AliciaP1
Expert Alumni

Business & farm

Yes, married LLC's in community property states can be considered a disregarded entity which marks the box in line 3 for Individual/Single member LLC.  If your business has a name, not a dba, you should enter it on line 1 if you're going to use it on your Schedule C and use the business' EIN in Part I.  Since you are an LLC, this should apply to you.  

 

Per the IRS:

If there is a qualified entity owned by a husband and wife as community property owners, and they treat the entity as a:

  • Disregarded entity for federal tax purposes, the Internal Revenue Service will accept the position that the entity is disregarded for federal tax purposes.
  • Partnership for federal tax purposes, the Internal Revenue Service will accept the position that the entity is partnership for federal tax purposes.

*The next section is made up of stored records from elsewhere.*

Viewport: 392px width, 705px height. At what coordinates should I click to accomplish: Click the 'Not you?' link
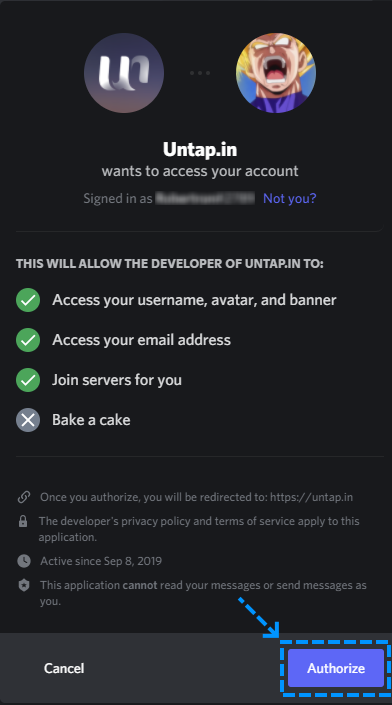pos(290,198)
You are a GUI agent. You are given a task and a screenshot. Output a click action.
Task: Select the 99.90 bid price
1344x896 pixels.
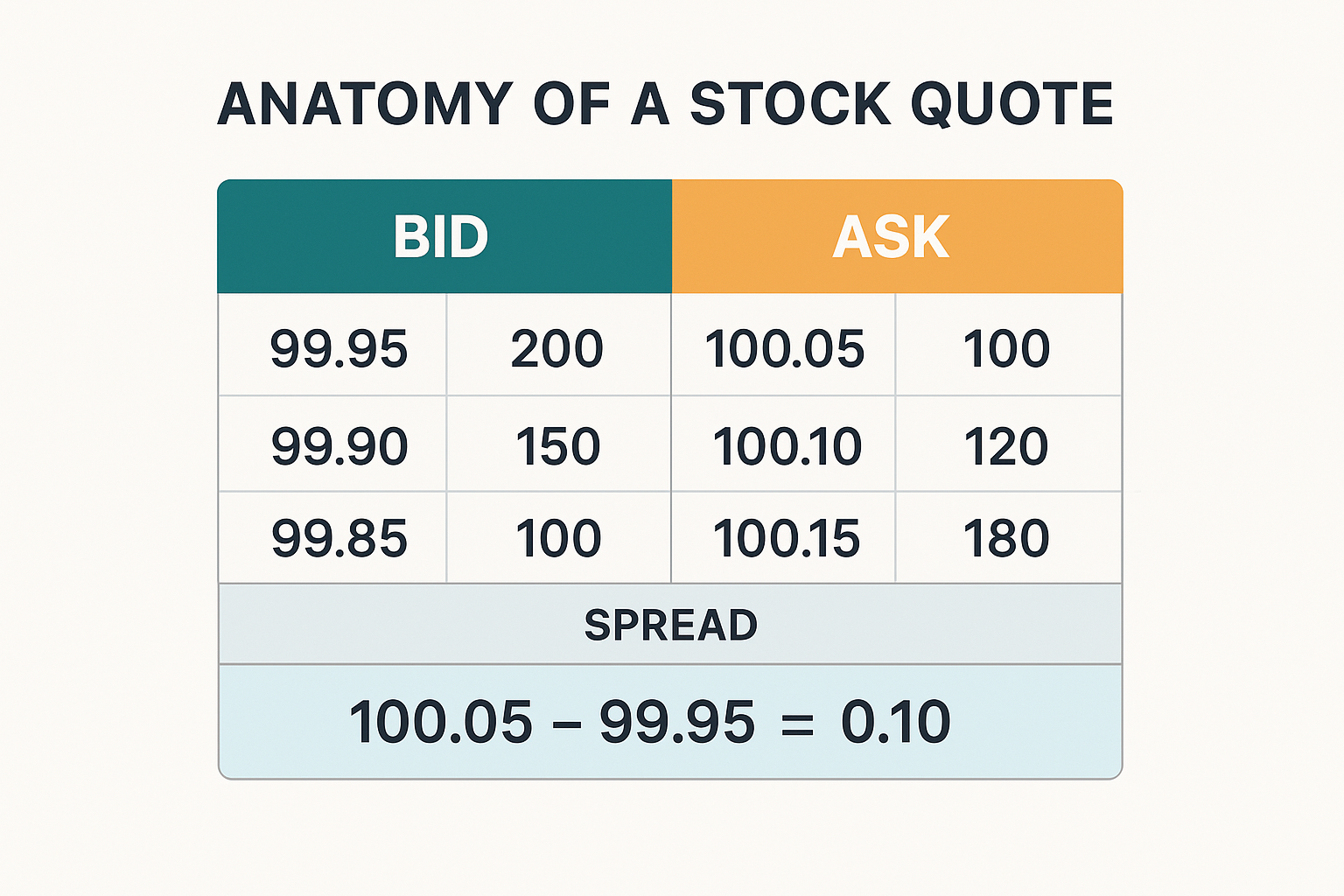(339, 446)
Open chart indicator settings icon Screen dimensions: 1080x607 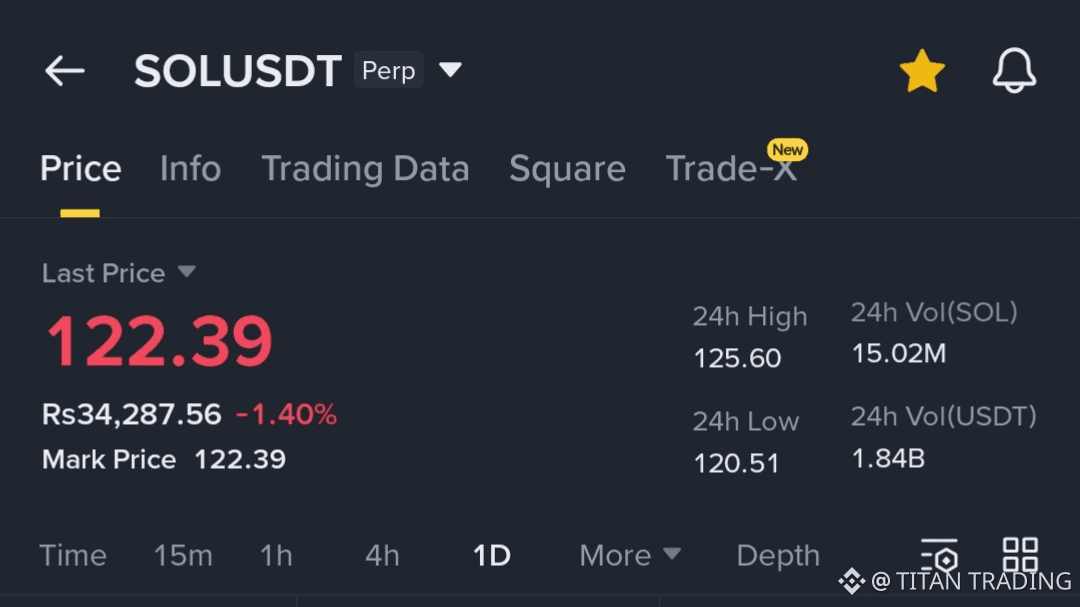point(939,555)
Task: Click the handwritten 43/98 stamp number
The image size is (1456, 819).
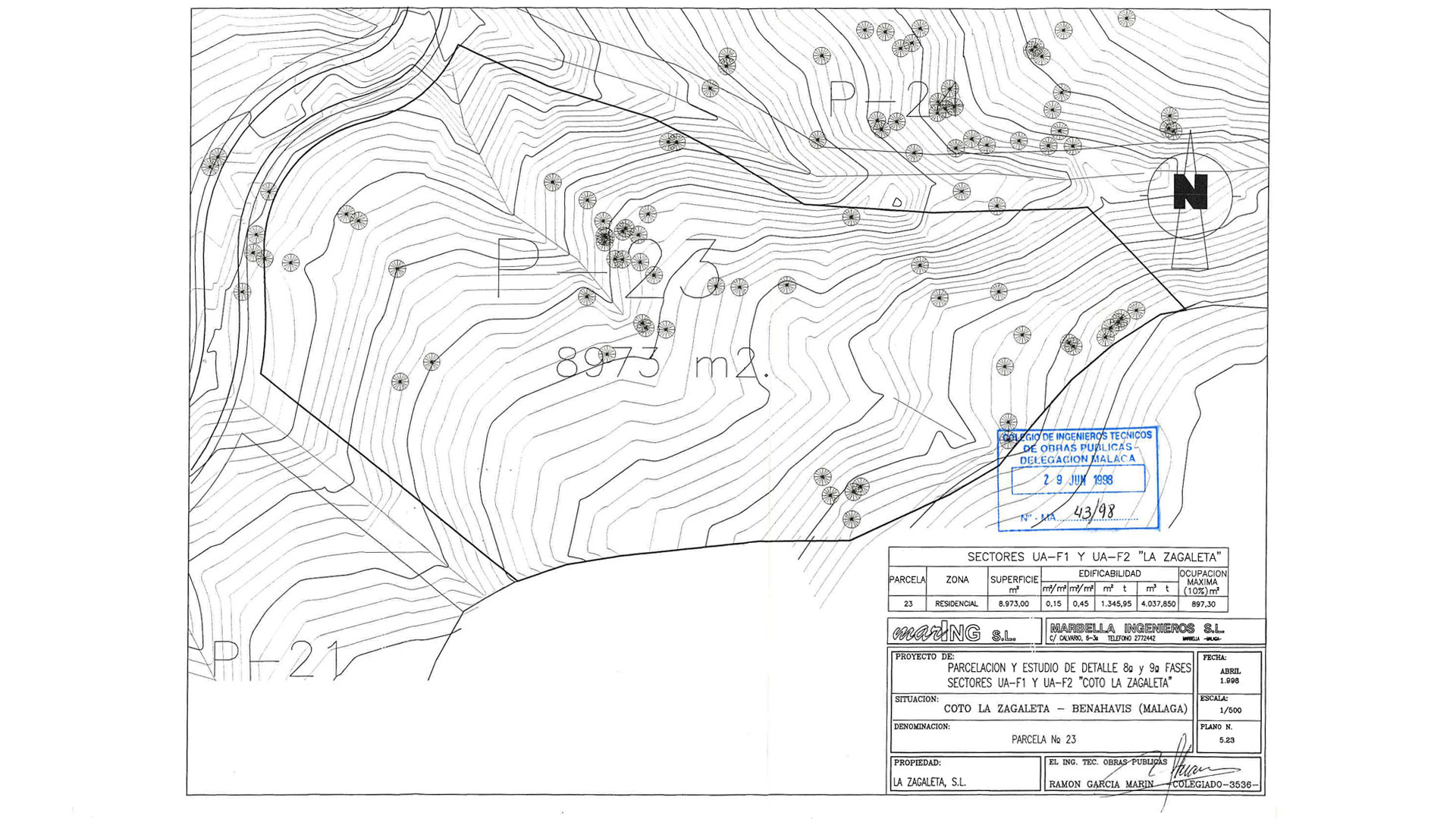Action: (x=1094, y=513)
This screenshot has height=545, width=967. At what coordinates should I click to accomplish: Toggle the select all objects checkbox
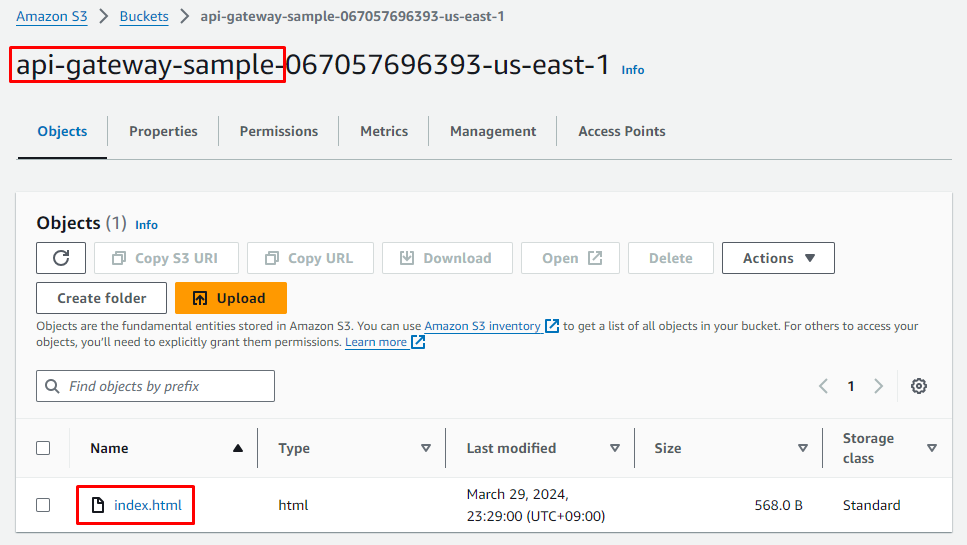(43, 448)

A change in the reporting position will be treated for federal tax purposes as a conversion of the entity.

A business entity is a qualified entity if;

  1. The business entity is wholly owned by a husband and wife as community property under the laws of a state, a foreign country, or possession of the United States;
  2. No person other than one or both spouses would be considered an owner for federal tax purposes; and
  3. The business entity is not treated as a corporation under IRC §301.7701-2.

Note: If an LLC is owned by husband and wife in a non-community property state, the LLC should file as a partnership. LLCs owned by a husband and wife are not eligible to be "qualified joint ventures" (which can elect not be treated as partnerships) because they are state law entities.